Migration et intégration

Un centre pour les travailleurs de Jordanie se révèle être un lieu vital pour les migrants

En moins d’un an, le centre pour les travailleurs de la zone industrielle Al Hassan en Jordanie est devenu un modèle au service des travailleurs migrants.

Article | 4 août 2014
RAMTHA, Jordanie (OIT Info) – Malala travaille en équipe et effectue des journées de 13 heures, six jours par semaine, dans l’une des nombreuses usines de confection implantées en Jordanie, dans la zone industrielle Al Hassan, dans les faubourgs poussiéreux de la ville de Ramtha à quelques 70 kilomètres au nord d’Amman, la capitale du pays.

Malala
Comme de nombreux autres travailleurs de l’industrie du vêtement, la jeune femme âgée de 25 ans, originaire de Madagascar, se rend en fin de semaine au centre pour les travailleurs de la zone industrielle Al Hassan. Le centre est le premier du genre dans le pays au service des travailleurs du secteur de la confection, lequel a généré en 2013 1,3 milliards de dollars E.-U. de recettes d’exportation, soit 18 pour cent de l’ensemble des exportations jordaniennes.

«Je viens ici tous les vendredis pour danser, me connecter sur Internet et parler avec ma famille restée au pays», explique Malala.


Une salle de sport flambant neuve


Indika Prasanna
Pour évacuer le stress occasionné par son travail d’assistant commercial, Indika Prasanna, un Sri lankais de 29 ans, fréquente tous les jours le gymnase flambant neuf du centre. «Je ne bouge quasiment pas de la journée et, si cela m’arrive, c’est uniquement pour aller à la cantine ou aux toilettes. Mais depuis que le centre a ouvert ses portes, tout a changé», dit-il. «Avant j’étais toujours fatigué mais, maintenant, je me sens beaucoup mieux, notamment pendant mes longues journées de travail.»

Poraush Kumar
A côté de lui, Poraush Kumar, un agent de sécurité de 27 ans originaire d’Inde, soulève des haltères, expliquant qu’il tient à garder la forme en prévision de son mariage en novembre prochain. «Avant l’ouverture du gymnase dans le centre, je faisais des exercices dans le dortoir mais il y avait trop de monde et on ne disposait pas de l’équipement approprié.»
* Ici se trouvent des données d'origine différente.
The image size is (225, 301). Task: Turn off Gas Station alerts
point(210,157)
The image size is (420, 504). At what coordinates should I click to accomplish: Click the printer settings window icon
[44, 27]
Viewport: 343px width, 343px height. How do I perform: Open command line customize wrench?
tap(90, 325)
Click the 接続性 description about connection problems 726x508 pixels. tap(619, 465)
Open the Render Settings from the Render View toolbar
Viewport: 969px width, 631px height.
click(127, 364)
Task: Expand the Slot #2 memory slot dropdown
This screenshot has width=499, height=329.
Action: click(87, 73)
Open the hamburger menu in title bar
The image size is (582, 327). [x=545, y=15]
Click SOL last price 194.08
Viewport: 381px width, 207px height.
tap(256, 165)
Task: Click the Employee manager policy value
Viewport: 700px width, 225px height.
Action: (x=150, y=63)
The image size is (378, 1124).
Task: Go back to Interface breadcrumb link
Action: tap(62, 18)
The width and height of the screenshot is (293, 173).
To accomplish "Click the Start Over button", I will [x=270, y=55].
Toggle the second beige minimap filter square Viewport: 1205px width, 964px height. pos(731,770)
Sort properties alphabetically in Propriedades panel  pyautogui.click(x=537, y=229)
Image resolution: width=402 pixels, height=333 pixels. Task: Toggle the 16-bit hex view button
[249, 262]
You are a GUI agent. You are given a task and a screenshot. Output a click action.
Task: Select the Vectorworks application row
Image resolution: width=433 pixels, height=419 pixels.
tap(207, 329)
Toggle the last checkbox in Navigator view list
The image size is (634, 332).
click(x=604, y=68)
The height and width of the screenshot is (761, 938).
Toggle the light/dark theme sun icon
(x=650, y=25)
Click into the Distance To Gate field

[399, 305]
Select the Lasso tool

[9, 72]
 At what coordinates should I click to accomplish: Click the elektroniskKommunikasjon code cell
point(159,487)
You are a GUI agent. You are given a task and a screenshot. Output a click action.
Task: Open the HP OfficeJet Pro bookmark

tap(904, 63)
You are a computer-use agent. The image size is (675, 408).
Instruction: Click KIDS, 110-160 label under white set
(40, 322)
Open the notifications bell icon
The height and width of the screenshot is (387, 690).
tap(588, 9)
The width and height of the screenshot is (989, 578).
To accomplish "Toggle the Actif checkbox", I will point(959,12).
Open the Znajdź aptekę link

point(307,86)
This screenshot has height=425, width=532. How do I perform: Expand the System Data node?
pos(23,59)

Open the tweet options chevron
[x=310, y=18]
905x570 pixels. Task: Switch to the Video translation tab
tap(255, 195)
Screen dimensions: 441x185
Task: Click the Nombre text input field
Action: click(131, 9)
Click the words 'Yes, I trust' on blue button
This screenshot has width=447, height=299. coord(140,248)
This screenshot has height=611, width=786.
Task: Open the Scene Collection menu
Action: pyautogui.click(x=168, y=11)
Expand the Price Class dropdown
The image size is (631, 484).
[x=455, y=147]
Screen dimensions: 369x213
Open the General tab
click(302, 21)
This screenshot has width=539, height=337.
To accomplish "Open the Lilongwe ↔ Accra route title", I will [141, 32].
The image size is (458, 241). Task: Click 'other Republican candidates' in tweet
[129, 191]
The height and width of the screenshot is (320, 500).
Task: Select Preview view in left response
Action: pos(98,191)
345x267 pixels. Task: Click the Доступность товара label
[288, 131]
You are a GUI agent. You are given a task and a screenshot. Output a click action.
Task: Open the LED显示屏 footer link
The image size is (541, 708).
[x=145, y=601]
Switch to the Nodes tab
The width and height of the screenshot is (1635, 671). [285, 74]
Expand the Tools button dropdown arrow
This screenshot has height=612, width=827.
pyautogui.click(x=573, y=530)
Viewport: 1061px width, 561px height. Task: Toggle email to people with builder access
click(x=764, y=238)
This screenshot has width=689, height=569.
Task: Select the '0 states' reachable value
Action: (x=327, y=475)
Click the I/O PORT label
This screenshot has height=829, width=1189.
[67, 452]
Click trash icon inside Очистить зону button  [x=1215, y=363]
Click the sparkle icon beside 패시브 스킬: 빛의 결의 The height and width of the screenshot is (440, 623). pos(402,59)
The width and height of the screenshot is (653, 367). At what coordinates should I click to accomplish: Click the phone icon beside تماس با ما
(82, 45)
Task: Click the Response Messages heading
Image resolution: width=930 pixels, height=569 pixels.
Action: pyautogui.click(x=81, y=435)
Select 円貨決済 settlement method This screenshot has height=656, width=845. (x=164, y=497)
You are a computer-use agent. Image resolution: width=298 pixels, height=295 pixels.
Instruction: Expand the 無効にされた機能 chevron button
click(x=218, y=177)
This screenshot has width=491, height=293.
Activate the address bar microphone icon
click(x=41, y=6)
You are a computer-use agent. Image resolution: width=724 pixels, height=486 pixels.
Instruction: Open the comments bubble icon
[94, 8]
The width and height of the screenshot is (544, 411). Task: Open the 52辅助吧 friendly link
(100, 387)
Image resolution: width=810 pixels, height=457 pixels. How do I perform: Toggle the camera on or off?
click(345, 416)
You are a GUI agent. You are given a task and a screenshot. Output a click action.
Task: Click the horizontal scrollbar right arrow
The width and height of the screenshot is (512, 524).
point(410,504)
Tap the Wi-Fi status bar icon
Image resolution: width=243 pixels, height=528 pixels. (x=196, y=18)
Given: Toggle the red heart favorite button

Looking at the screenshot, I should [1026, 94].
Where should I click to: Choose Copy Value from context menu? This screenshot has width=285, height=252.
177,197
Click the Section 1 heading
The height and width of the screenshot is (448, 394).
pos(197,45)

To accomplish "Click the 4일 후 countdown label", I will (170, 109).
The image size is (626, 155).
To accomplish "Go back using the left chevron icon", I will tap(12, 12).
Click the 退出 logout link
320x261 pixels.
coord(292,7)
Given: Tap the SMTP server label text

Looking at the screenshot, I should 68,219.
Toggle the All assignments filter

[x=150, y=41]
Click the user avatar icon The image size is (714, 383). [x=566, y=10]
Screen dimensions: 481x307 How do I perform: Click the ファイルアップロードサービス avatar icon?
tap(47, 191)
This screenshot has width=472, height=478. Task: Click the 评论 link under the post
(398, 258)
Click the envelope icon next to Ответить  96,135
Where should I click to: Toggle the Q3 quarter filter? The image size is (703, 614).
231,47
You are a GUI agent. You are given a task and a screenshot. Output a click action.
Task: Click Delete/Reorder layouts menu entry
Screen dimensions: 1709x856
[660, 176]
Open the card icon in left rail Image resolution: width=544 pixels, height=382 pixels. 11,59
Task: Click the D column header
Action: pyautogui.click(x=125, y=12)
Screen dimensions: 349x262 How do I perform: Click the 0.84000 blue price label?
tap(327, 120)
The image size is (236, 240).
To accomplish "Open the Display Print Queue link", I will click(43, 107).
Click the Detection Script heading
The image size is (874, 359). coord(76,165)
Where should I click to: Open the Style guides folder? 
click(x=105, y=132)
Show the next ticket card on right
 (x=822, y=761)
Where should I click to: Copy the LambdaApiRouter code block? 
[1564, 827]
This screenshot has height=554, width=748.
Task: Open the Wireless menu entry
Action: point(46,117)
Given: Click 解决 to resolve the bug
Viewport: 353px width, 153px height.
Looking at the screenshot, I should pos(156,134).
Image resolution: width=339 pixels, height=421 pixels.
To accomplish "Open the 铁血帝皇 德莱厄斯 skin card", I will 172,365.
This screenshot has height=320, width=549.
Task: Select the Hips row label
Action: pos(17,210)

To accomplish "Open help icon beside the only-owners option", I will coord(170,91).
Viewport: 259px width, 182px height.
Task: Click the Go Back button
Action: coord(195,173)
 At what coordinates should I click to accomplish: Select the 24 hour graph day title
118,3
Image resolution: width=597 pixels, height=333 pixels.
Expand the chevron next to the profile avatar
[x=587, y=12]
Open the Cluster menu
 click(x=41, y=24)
Sur les 25 000 travailleurs que compte la zone, environ 16 000 sont employés dans des usines de textile. La grande majorité d’entre eux – environ 80 pour cent – sont des migrants provenant du sous-continent asiatique, principalement de l’Inde, du Sri Lanka et du Bangladesh. La zone est l’un des 14 parcs industriels de libre-échange, que l’on désigne sous le nom de zones industrielles qualifiées (ZIQ).


Des services ouverts à tous

Depuis qu’il a ouvert ses portes dans la zone industrielle Al Hassan à la fin de l’année dernière, le centre fait désormais partie intégrante de la vie de nombreux travailleurs migrants. A l’origine, il a été conçu par le programme Better Work Jordanie – une initiative menée conjointement par l’Organisation internationale du Travail (OIT) et la Société financière internationale (SFI) – en vue d’améliorer les conditions de vie et de travail des dizaines de milliers de travailleurs employés dans l’industrie de la confection en Jordanie, un secteur en expansion rapide.

Le centre bénéficie également du soutien de l’Agence des Etats-Unis pour le développement international (USAID), de la Jordan Industrial Estates Corporation, de la Chambre d’industrie d’Irbid, du Syndicat général des travailleurs des industries du textile et de l’habillement, et de l’Association jordanienne des exportateurs de vêtements, accessoires et textiles. Des usines de confection locales et plusieurs marques internationales de vêtements exerçant leurs activités en Jordanie se sont ralliées au projet.

«Ces travailleurs vivent très loin de chez eux. Le centre a commencé à vraiment changer leur vie en mettant à leur disposition un lieu de détente et de loisirs, en leur permettant d’améliorer leurs compétences ou en leur offrant la possibilité de demander de l’aide», explique Emily Hylton, chargée de liaison au centre pour les travailleurs.

Le centre, qui est ouvert cinq soirs par semaine et toute la journée le vendredi – jour de repos hebdomadaire en Jordanie –, permet aux travailleurs de toutes nationalités de jouer au criquet, de pratiquer le yoga, d’avoir accès à Internet, d’assister à des expositions d’art et de se réunir pour célébrer les fêtes nationales ou religieuses.

Outre la salle informatique et le gymnase, le centre, structure très simple et néanmoins très fonctionnelle, inclut aussi une cantine, des équipements sportifs extérieurs et des salles de classe où l’on peut suivre des cours d’anglais et d’informatique, ainsi que des cours de formation aux fonctions de direction des femmes. Il permet aussi à des milliers de travailleurs employés dans la zone industrielle d’avoir accès à une assistance juridique et de bénéficier d’un soutien syndical.

Soutenir le travail décent


Il y a quelques années, il était difficile, voire impossible, pour les milliers de travailleurs du secteur de l’habillement de la zone industrielle Al Hassan, d’avoir accès à des services et installations désormais disponibles au centre. Aujourd’hui, des projets sont en cours pour permettre aux travailleurs de la zone d’intervenir directement dans la gestion du centre et de renforcer ainsi leur sentiment d’appropriation de ce lieu, tout en garantissant sa viabilité à long terme.

«Si le programme Better Work Jordanie a aidé à la création du centre pour les travailleurs, on ne pourra juger de sa réussite à long terme qu’en déterminant dans quelle mesure le centre est considéré par les travailleurs comme leur centre», explique Phil Fishman, administrateur du programme Better Work Jordanie. «Jusqu’ici, il semblerait que le centre ait pris un bon départ.»

Conçu à l’origine comme un projet pilote, un plan de viabilité destiné à permettre au centre pour les travailleurs de s’autofinancer d’ici les deux prochaines années a désormais été mis en place. Le programme Better Work Jordanie espère que les installations seront bientôt financièrement autonomes grâce aux cotisations des membres et aux contributions des parties prenantes du secteur de la confection, y compris les usines locales et les marques internationales.

Si ce modèle de centre se révèle fructueux, il est envisagé de le reproduire dans tout le pays.